This would entail a drive northwards to Sullom, a small settlement of houses that lies on one side of Sullom Voe with the huge Sullom Voe Oil Terminal. situated further up at the head of the voe (a sea inlet)
It was a bright but very windy morning as we set off and on arriving at Sullom we found only four other birders standing by the road looking for the shrike
It had been reported from here for a couple of days and photographed only yesterday from literally by the roadside where the edge of a plantation met the road.This plantation was quite extensive and like most similar plantations across Shetland was presumably acting as a windbreak, although standing on the road it did not appear very effective today due to the wind's direction.
We gathered together to admire it and took photographs as it hunted bees, wasps and other large insects visiting the rosa bushes. It had been reported as having met with some mishap which manifested itself in the form of a suspected broken left wing and indeed when it moved up from a post into a tree by a series of giant hops you could see the wing hanging down but from experience I knew the wing was not broken but badly sprained.

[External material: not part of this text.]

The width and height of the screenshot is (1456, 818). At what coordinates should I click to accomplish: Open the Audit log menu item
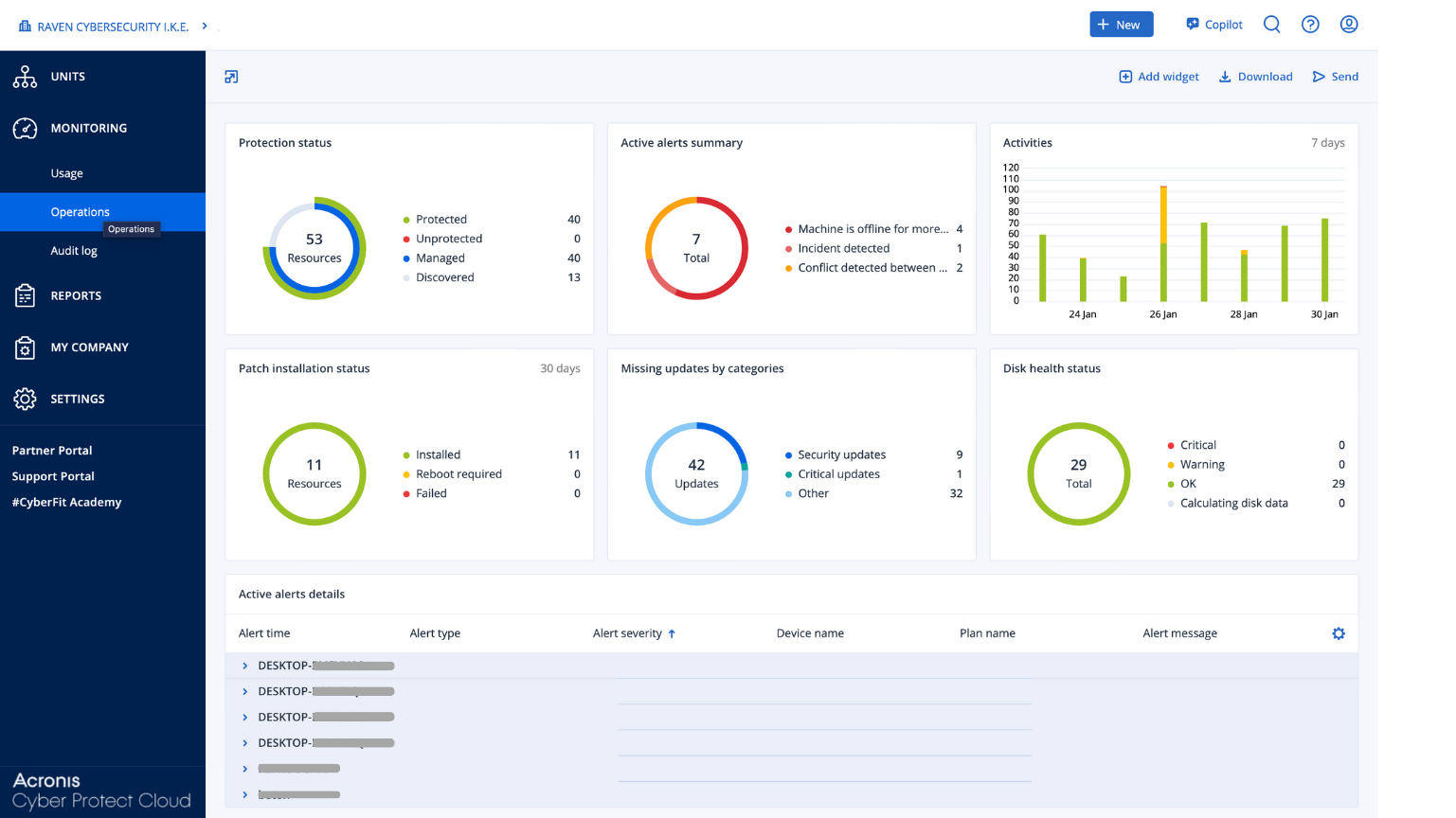[x=74, y=251]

It certainly did not appear to inconvenience the shrike which despite the drooping wing was highly mobile, using both wings, damaged and otherwise, to assist it in progressing from ground level to the tops of the plantation trees with little apparent difficulty
We lost sight of the shrike and after a bit of searching discovered it had descended to the wire fence that ran along the leeward side of the plantation and rosa bushes and was a nice sunny spot well out of the wind.
The fence separated the plantation from a large grass field and I suggested to Mark we could get closer to the shrike and improve on any photographic efforts by climbing the fence which would put us in the field right opposite the shrike as it perched on the fence
In Scotland there is the right to roam enshrined in law and in Shetland provided you do not damage fences or leave gates open in areas such as this field it is not a problem to venture into such places.We duly crossed the low wire fence and stood in the wet field.The shrike for its part showed absolutely no alarm at our presence and we came to realise it was one of those individuals that would tolerate a close approach.
We went back a couple of days later to see the shrike and by now it was capable of flying relatively strongly so its prospects were hopefully positive.